8. Acquisition, Legacy, and Lasting Impact
- Acquisition Cascade
- Tandem acquired by Compaq (1997), which then acquires DEC and is itself eaten by HP; “There is something poetic about that, created as an idea inside HP, ended up inside HP after the acquisitions...” (01:59:48)
- Remaining DNA
- As of today, (HPE) Tandem-designed “NonStop” systems, running on Xeons, still operate in banking/finance where “Google and Amazon, with their big computer clusters, might be bigger and more scalable, but those seem to crash all the time nowadays. The Tandems powering Visa, MasterCard and RATMs on the other hand, are still chugging along.” (02:03:44)
Notable Quotes & Memorable Moments
- On Fault Tolerance
“Most systems had about 99.6% availability, which sounds high, but that means a failure once every two weeks, which nobody will accept from a computer on the front lines. Imagine the NYSE stopping for an hour and a half every two weeks.” (10:39) - On the Cultural Edge
“Now none of this feels very special nowadays, but for the late 1970s and early 1980s it was pretty radical.” (43:52) - On Open Systems
“Unix commoditizes Tandem, but the customer insisted and they were just too large to ignore. So Tandem decided to saw the baby in half and add a newer lower end SKU…” (01:24:09) - Candid Assessment of Management
“He tried to frame the launch as evolving the company…What customers heard however, was that the Himalaya had twice the performance for a third to a sixth the price...but it wasn't ready yet, so sales collapsed.” (01:43:51)

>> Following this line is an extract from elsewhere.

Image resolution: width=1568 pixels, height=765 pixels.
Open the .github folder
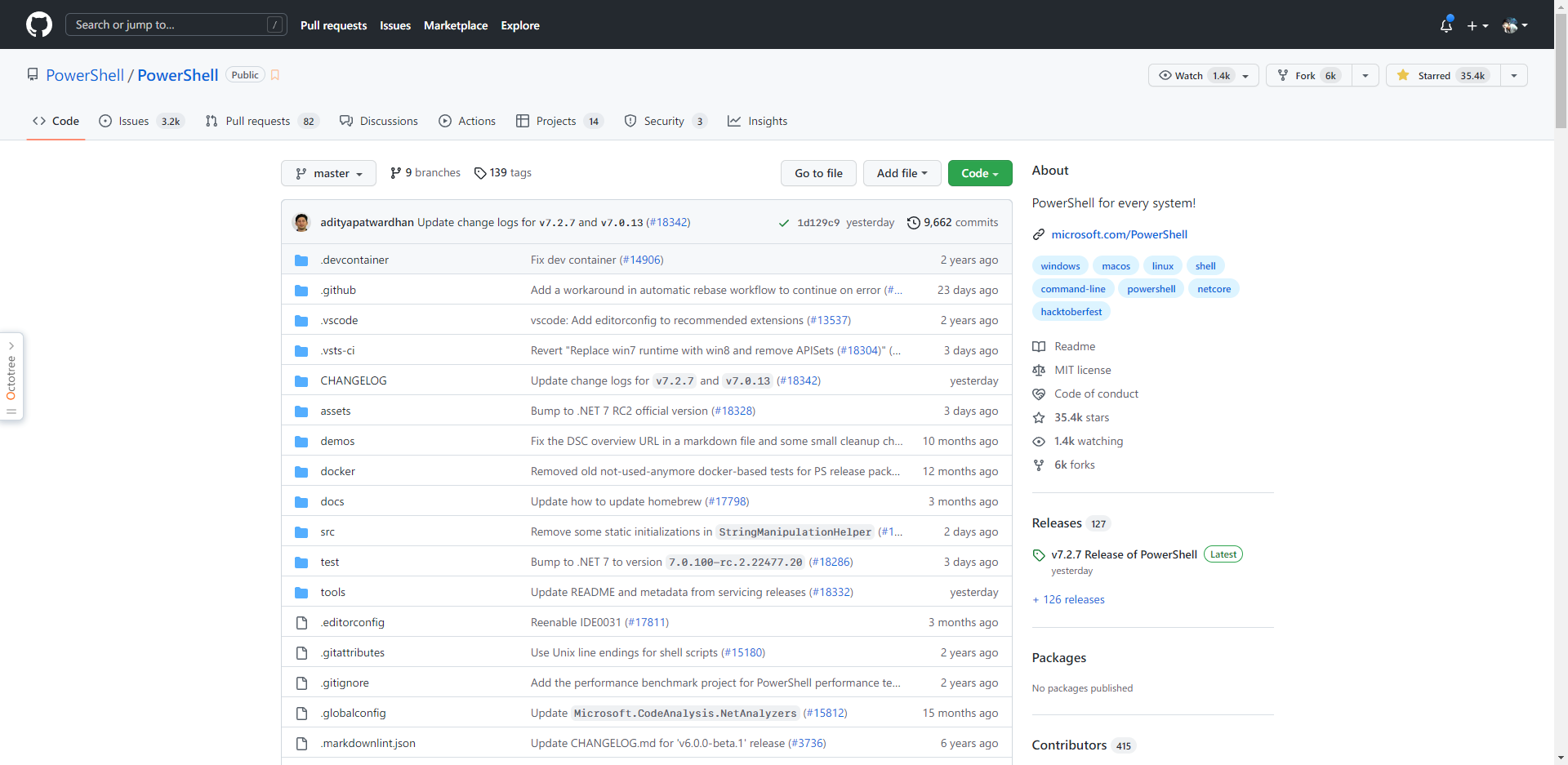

Timestamps for Major Segments
- 00:02 – Tandem’s origins & the niche for reliable computers
- 07:56 – Treybig pitches “a computer built not to fail”
- 13:59 – Tandem’s technical approach (hardware & software innovations)
- 30:27 – ATMs go mainstream, Tandem’s systems build trust
- 43:16 – Corporate culture at Tandem
- 53:52 – Stratus enters, hardware vs. software debate
- 01:15:47 – Misses and pivots (Dynamite, CLX, LXN, NonStop SQL)
- 01:19:48 – NonStop SQL beats IBM in the DMV contract
- 01:37:08 – Economic downturn impacts Tandem
- 01:43:51 – Himalaya, strategic error, company crisis
- 01:59:48 – Acquisition and poetic “full circle” into HP
- 02:03:44 – Legacy: NonStop still driving critical infrastructure
Final Thoughts
Jon Y delivers a nuanced, energetic retelling of Tandem’s journey—a tale that’s as much about technological ingenuity and startup culture as it is about the relentless change of the computer industry. While Tandem’s proprietary, reliability-obsessed approach faced headwinds from commodity hardware and open software, its DNA remains in today’s world, quietly ensuring debits, credits, and trading sessions don’t fail.